Written instruction
Rewrite the records below, replacing each "text label" with "caption" and changing nothing else.

The data
━━━━━━━━━━━━━━━━

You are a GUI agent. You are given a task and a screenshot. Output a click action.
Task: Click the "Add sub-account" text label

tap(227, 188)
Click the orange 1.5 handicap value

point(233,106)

━━━━━━━━━━━━━━━━

Response to this exercise
You are a GUI agent. You are given a task and a screenshot. Output a click action.
Task: Click the "Add sub-account" caption

tap(227, 188)
Click the orange 1.5 handicap value

point(233,106)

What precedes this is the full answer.